Matthew 11:14 –  If you are willing to receive it, this is Elijah, who is to come.

Matthew 17:12 –     but I tell you that Elijah has come already, and they didn’t recognize him, but did to him whatever they wanted to. Even so will the Son of Man also suffer by them.”

Luke 1:17 –   He will go before his [Yahweh’s] face in the spirit and power of Elijah, ‘to turn the hearts of the fathers to the children,’ and the disobedient to the wisdom of the just; to make ready a people prepared for [Yahweh].”

John 1:21 – They asked him, “What then? Are you Elijah?” He said, “I am not.” “Are you the prophet?” He answered, “No.

Regarding Elijah, Jesus was calling to mind the prophecy of Malachi. 4:5,6. Jesus did not say that Elijah was the reincarnation of Elijah, such a thought has to be added to and read into what Jesus said. Jesus was pointing out how Elijah serves as an allegorical type of the work John the Baptist was given to do. Forms of the Greek word “eimi”, translated “is” in the expression of Matthew 11:14, is often used to express the symbology of one related to the other. “This is Elijah”, in effect, would be the same as we would say in modern English, “This one is represented by what Elijah did.”

Thus, when Jesus said to his disciples: “You are the salt of the earth” (Matthew 5:13), Jesus did not mean that his disciples were literally salt, but he used “salt” as a symbol, a representation.

When Jesus said: “The lamp of the body is the eye” (Matthew 6:22), Jesus was saying that the eye is a literal lamp.

When Jesus stated what many call the “Golden Rule” and then stated: “this is the law and the prophets” (Matthew 7:12), Jesus was not telling them that he just read to them everything in the Law and the Prophets, but he is saying that what he had just stated represents a summation of “the law and the prophets.”

When Jesus said “I am the bread of life” (John 6:35,41, 48), Jesus was not saying that he was literally “bread”; he was, in effect, saying, “I am represented by the bread, and this symbolic bread, unlike the bread (manna) that the Israel received before, can give life.”

When Jesus said: “I am the light of the world” (John 9:5), Jesus was not saying that he was literally a light, but that he is represented by the symbology of “light”, as “light” represents righteousness and truth.

When Jesus said: ” I am the door” (John 10:7), Jesus was not saying that he was literally a door, but that he serves the function that is represented by the door.

We are skipping many similar usages of this kind of language, but will sum up with one more.

In speaking of Hagar and Sarah, and their respective sons, Paul wrote:

Galatians 4:24 These things contain an allegory, for these are [represent] two covenants.

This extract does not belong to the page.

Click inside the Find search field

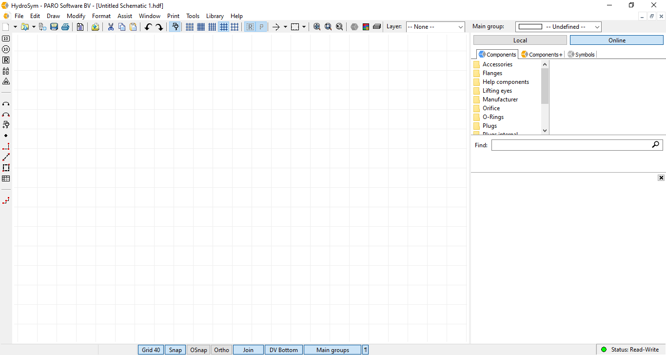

One is from Mount Sinai, bearing children to bondage, which is [represented by] Hagar.  25 For this Hagar is [represents] Mount Sinai in Arabia, and answers to the Jerusalem that exists now, for she is in bondage with her children. 26 But the Jerusalem that is above [greater] is [represented by the] free [woman], which is [represents] the mother of us all.

Paul is not saying that the two women are literally two covenants, but that the two women are being used as allegorical picture, a type, to represent the two covenants. This is the same thing that Jesus was doing when he said of John the Baptist: “This is Elijah.”

http://www.biblestudytools.com/Lexicons/Greek/grk.cgi?number=1510

John the Baptist was one of the greatest of the Prophets (no greater prophet than John), and it was his mission to prepare the way before Yahweh through preaching repentance to the people, so that a people would be ready for the promised Messsiah.  This message was to the Jews only and to them only as they had been Yahweh’s chosen people for many centuries. But now a new work was about to be ushered in. And it was John’s mission to prepare the people for that great change. This he did in the power and spirit of Elijah, not that he was actually the person Elijah. (Luke 1:16,17) We know positively that John was not actually “Elijah” the person, for we have his own testimony on the subject:

They asked him, “What then? Are you Elijah?” He said, “I am not.” “Are you the prophet?” He answered, “No. — John 1:21.